In the stair climbing test, the patient’s time decreased significantly from 1 minute and 30 seconds, requiring rest, to 34 seconds without any rest breaks, demonstrating improved lower limb strength and endurance. Before training, the patient could only ascend the stairs one step at a time, but after training, he could climb reciprocally and showed a significant improvement in his posture while climbing, with a notable reduction in the hunched position. The patient also reported subjective improvements in functional activities such as stepping over curbs, sitting down slowly, standing up from the floor, and climbing stairs unaided. Overall, the patient expressed a high level of satisfaction with the treatment.
Discussion
The use of wearable robotic devices in the rehabilitation of COPD patients presents a promising advancement in enhancing balance and overall functional capacity. This case study demonstrates significant improvements in the patient’s muscle strength, balance, and daily functional abilities after one month of wearable robot assisted training. The incorporation of a wearable robotic device allowed for targeted and intensive training, which may not be achievable through conventional rehabilitation methods alone.
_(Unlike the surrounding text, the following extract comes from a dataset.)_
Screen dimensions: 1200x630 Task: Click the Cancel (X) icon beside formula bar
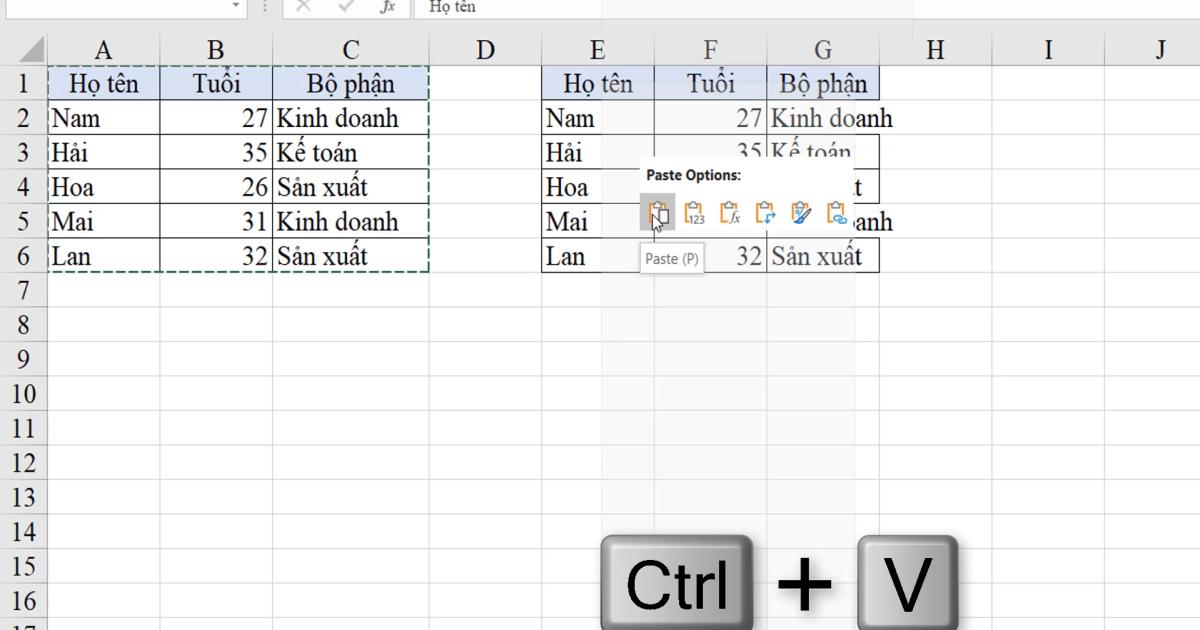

The notable improvements in the patient’s balance, as evidenced by the increased BBS scores and the ability to climb stairs without rest, highlight the potential of wearable robots to address one of the critical issues faced by COPD patients: fall r isk. Falls a re a major concern for COPD patients due to muscle weakness and balance deficits [4]. The robotic device provided support and stability, allowing the patient to engage in exercises that specifically targeted balance and weight-bearing activities [5]. Moreover, the patient’s feedback indicates a substantial enhancement in the quality of life. Being able to perform daily activities independently, such as stepping over curbs and climbing stairs, significantly impacts a patient’s confidence and reduces the reliance on caregivers. The ability to participate in a family trip without assistance further underscores the psychosocial benefits of improved physical function.
One interesting result is the significant improvement observed after just eight short sessions over one month. This suggests that the robot-assisted exercise training, particularly the targeted therapy involving squats and box step-ups, was highly effective. For patients with severely impaired function who cannot support their own body weight, the use of a robot to assist with weight distribution can be extremely beneficial, as demonstrated in this case.
The case suggested that wearable robots can complement traditional rehabilitation programs, offering a multifaceted approach to managing COPD-related impairments. While this case study focuses on a single patient, the positive outcomes warrant further investigation with larger sample sizes and diverse populations to validate the efficacy of wearable robotic devices in COPD rehabilitation. Long-term studies are also necessary to determine the sustainability of the improvements observed.